Stored data entries

---

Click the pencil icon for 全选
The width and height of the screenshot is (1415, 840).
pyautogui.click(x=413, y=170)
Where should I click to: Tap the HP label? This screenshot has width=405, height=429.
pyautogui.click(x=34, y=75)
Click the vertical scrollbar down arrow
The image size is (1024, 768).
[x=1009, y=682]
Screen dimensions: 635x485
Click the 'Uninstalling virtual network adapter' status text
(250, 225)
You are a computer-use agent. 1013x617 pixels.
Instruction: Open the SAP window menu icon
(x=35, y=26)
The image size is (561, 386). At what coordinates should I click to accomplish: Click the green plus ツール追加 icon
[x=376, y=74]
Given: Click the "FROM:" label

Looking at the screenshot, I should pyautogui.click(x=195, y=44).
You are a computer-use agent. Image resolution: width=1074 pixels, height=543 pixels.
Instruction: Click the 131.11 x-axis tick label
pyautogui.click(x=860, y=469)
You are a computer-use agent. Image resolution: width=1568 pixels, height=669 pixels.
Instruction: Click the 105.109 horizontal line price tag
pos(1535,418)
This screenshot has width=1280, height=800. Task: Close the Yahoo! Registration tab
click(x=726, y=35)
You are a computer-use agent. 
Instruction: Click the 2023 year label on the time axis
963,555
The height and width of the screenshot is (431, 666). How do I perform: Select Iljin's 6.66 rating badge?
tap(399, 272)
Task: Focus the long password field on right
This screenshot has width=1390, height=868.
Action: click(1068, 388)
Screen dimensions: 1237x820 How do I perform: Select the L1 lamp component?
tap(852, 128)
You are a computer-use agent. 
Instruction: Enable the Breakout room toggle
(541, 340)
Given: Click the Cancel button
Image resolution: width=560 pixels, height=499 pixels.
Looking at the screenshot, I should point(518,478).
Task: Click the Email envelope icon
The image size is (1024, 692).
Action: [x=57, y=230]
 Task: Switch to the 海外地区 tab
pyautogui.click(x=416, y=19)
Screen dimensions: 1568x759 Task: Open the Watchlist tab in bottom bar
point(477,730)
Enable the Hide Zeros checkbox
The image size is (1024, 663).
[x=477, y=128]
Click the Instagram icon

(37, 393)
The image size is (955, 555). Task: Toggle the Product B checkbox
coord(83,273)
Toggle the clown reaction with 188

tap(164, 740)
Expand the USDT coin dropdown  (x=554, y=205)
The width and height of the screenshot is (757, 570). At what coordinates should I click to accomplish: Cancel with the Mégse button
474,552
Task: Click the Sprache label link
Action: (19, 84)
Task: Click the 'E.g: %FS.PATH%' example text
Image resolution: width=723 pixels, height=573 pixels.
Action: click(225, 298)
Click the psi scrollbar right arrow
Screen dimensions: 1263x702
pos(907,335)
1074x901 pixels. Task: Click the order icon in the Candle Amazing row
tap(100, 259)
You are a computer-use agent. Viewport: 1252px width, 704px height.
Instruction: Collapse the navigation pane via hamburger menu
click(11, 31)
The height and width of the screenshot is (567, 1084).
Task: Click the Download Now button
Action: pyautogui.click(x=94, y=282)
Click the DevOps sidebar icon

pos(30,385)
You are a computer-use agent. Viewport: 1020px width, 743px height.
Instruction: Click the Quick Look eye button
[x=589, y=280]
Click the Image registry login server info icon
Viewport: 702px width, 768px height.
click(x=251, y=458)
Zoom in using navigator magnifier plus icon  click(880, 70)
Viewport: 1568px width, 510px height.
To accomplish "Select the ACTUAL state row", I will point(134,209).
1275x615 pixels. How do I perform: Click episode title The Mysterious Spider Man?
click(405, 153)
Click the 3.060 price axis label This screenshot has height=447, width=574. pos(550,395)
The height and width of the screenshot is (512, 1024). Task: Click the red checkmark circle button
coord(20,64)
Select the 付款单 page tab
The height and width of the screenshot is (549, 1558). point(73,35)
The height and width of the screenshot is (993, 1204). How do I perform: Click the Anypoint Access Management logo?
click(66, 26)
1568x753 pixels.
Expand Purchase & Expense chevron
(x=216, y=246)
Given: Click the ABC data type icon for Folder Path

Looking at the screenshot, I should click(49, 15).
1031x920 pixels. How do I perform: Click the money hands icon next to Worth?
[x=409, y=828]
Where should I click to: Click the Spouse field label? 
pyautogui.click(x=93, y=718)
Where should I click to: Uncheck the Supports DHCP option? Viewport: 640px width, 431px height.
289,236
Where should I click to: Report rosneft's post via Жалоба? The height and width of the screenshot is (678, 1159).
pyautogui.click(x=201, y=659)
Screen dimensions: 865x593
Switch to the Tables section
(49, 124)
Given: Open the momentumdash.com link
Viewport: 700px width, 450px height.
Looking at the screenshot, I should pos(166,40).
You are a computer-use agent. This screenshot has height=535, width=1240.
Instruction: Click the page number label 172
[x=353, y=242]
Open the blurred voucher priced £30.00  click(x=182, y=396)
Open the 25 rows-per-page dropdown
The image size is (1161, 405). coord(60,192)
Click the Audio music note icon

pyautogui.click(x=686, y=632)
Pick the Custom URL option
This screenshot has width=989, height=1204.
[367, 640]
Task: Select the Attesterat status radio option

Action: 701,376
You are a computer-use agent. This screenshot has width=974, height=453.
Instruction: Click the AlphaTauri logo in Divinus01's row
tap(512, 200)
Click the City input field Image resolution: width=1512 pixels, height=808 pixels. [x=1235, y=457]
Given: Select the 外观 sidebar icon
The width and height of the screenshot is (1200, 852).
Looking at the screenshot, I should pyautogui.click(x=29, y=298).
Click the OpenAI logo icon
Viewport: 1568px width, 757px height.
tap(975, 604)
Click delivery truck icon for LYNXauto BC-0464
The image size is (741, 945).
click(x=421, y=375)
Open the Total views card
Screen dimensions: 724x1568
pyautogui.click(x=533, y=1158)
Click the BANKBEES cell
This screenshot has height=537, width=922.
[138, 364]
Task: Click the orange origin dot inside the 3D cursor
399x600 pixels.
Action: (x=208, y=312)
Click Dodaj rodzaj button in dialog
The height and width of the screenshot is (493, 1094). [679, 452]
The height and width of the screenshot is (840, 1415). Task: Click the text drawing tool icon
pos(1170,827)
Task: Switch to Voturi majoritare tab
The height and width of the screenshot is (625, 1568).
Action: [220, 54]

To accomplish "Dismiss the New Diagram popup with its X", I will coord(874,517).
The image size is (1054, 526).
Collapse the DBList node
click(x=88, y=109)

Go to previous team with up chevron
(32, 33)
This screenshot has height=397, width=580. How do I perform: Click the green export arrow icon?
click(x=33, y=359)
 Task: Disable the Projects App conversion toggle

---

Go through the data and count each line that has the word "agent", then give the total alone.

9